There were several internal conflicts within the army on the question of an un-veiled Muslim woman being their leader.

She was then introduced to the whole new world of battles, arms and multiple small dynasties fighting for power over land in 18th century India. She took interest in learning a variety of subjects and was renowned for her skills at horse-riding and shooting. After wavering loyalties, General Sombre operated under the Mughal Empire under Shah Alam II on the condition that they wouldn’t hand over Sardhana to the British.

General Sombre died in 1778 and left his estate, mercenary army, and the power of operation to Begum Farzana Sombre. There were several internal conflicts within the army on the question of an un-veiled Muslim woman being their leader. Larneuil mentions the episode when one of her Commanders argued her case in the emperor’s court but then felt entitled to sexual favours as well as her position as the leader of the contingent.

In the meantime, Begum Farzana met Father Gregorio who had a great impact on her spiritual life. Larneuil, in his account, writes that Begum Farzana was greatly affected by the story of Jeanne d’Arc. On May 7 1781, she converted to Christianity and renamed herself as Joanna.

Throughout her lifetime, Sardhana was never secure as she was in command of a powerful army and was caught between the interests of shifting imperial powers of Marathas, Mughals and the British. A major discord in the Mughal Court occurred when Afrasyab Khan turned out to be a cruel and incompetent advisor to the Mughal Emperor and the British sought to benefit from this.
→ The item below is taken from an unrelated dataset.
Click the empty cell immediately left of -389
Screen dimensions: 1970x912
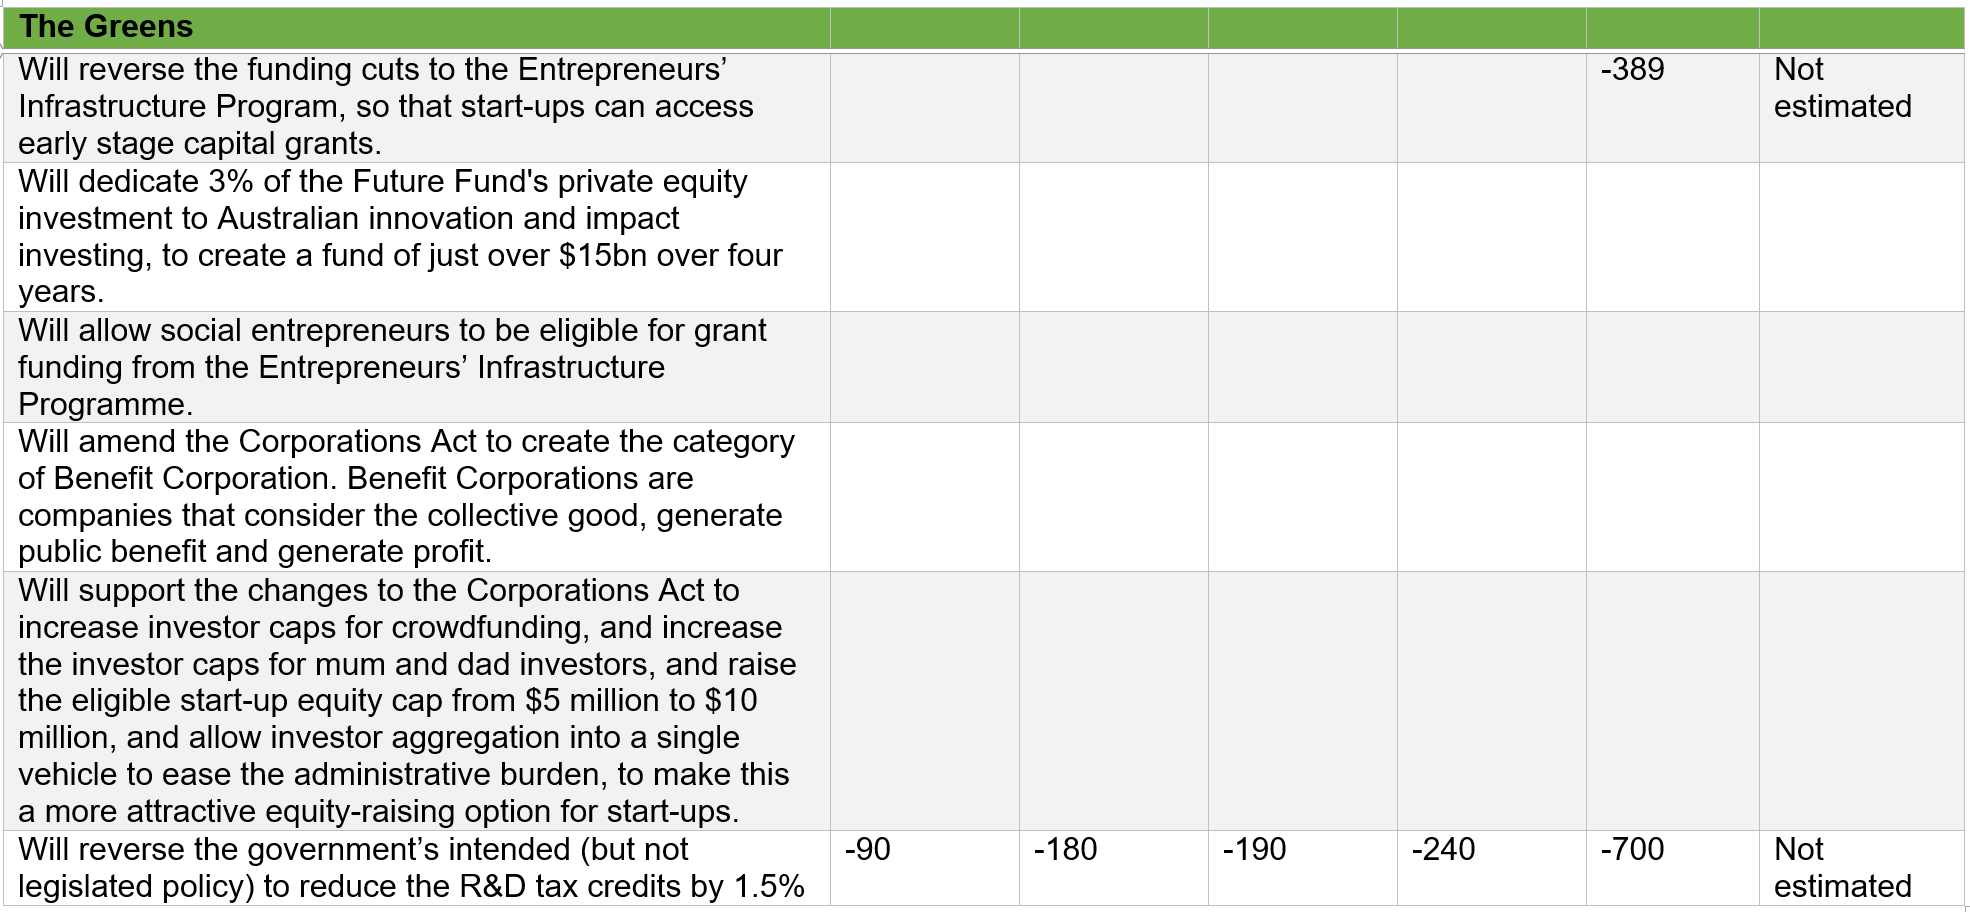[1491, 107]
Begum Joanna was advised to take arms against Afrasyab Khan in order to protect the Emperor who was becoming more and more powerless each day. She was declared a traitor and was stripped of her title and territory. After this, the Emperor Shah Alam appealed to Mahadji Scindia for his safety and Begum also collaborated with him Begum offered her assistance and army to Scindia in the battle. After Afrasyab Khan was assassinated, her former position was restored to her. Begum then reassembled the city that was left economically famished by war. Later, she was bestowed with the title of “Very Loved Daughter” and “Jewel of the Court” of the Mughal Empire after saving the Emperor from being captured by Najaf Kuli Khan.
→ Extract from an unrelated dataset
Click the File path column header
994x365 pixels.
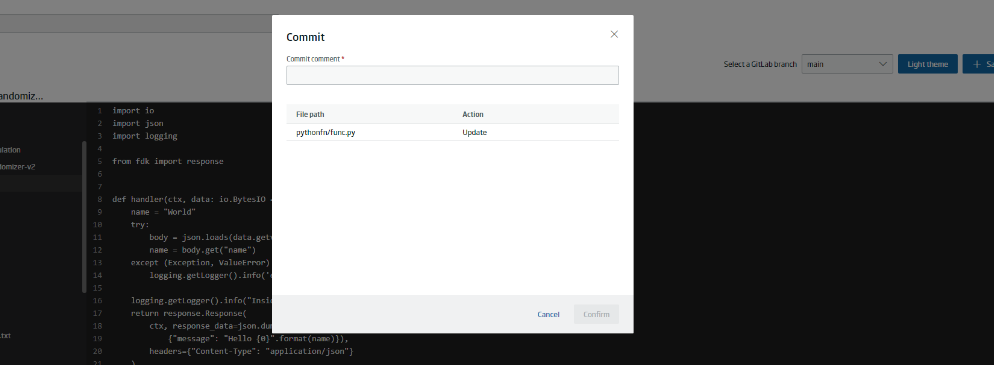tap(310, 114)
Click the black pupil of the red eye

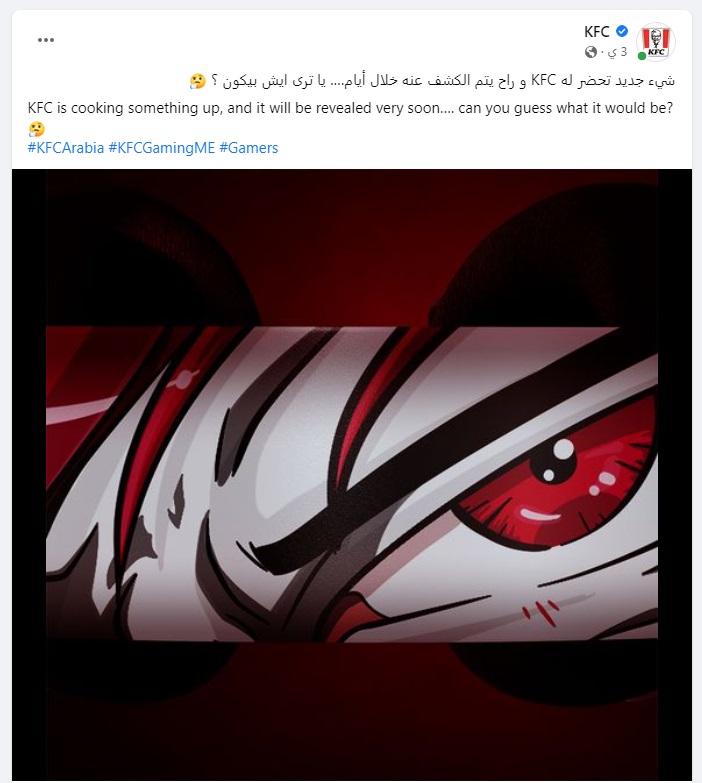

She was renowned for her skills at horse-riding and shooting.

Larneuil mentions Begum’s relationships with Thomas George and Armand Levassoult. She married the Frenchman Armand Levassoult and made him second-in-command of her army. This made Thomas George unhappy, who had secured the loyalty of the soldiers. Thomas George openly declared rebellion against her. Surrounded by rebels from all the sides, the couple decided to flee for France. They were caught and Levassoult was killed, while Begum was taken as a prisoner by her step-son Zafaryab Khan, who plotted against her for the rights of the Jagir in Delhi. However, she wrote a letter to Thomas George and he complied to help her and again, Sardhana was restored to her. She later repaid the debt by helping his army to avoid his capture in the year 1800.

After 1800s, the two powerful empires – that of Marathas and Mughals – were collapsing and British were gaining power over the territories. When her attempt at diplomacy and warfare failed to keep her territory entirely autonomous, she worked out a deal with the British to send half of her army to them but maintaining the autonomy of her court, land and operation of Jagir.

Begum Samru was acknowledged all over the world for the hospitality of her court. She recieved letters from Pope Gregory, the King of England and even exchanged portraits with the King of France, Louis Philippe. She was recognized as an able and fearsome ruler and commander during her lifetime. Her biography gives us an insight into ambiguous centres of power in a volatile political environment that led to formation of the British Empire. Begum Joanna/Farzana Sombre’s story, is one such story of survival at the cusp of changing political and economic orders.